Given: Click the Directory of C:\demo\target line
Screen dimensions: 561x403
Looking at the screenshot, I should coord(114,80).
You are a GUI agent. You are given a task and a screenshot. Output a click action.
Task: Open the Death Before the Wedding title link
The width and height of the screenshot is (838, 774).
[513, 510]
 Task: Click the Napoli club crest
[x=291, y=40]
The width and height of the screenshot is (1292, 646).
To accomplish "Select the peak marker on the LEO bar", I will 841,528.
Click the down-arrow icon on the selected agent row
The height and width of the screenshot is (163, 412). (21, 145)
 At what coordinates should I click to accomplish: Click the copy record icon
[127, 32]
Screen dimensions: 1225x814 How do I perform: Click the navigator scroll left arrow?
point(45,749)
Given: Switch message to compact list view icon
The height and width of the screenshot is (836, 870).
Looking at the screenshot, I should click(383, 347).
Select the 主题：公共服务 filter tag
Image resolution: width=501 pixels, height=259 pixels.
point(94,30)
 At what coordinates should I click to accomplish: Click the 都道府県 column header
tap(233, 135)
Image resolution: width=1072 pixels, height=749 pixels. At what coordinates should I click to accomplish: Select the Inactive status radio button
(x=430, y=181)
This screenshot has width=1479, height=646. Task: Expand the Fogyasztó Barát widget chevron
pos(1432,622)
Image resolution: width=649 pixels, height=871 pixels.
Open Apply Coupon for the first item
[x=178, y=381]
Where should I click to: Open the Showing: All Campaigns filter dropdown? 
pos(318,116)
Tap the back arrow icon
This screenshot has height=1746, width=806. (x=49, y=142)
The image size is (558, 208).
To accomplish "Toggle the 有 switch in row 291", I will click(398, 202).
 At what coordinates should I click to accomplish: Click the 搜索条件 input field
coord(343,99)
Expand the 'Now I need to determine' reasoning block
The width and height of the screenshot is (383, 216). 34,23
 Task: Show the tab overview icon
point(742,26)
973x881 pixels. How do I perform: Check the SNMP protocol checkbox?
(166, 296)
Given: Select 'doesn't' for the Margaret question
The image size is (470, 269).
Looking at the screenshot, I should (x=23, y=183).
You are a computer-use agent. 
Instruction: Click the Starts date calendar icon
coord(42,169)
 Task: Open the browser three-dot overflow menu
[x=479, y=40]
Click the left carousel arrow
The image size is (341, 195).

= Your task =
Among the entries, find each line that includes the string "will" and copy it.

= Solution for this task =
To accomplish "Select the peak marker on the LEO bar", I will 841,528.
To accomplish "Toggle the 有 switch in row 291", I will click(398, 202).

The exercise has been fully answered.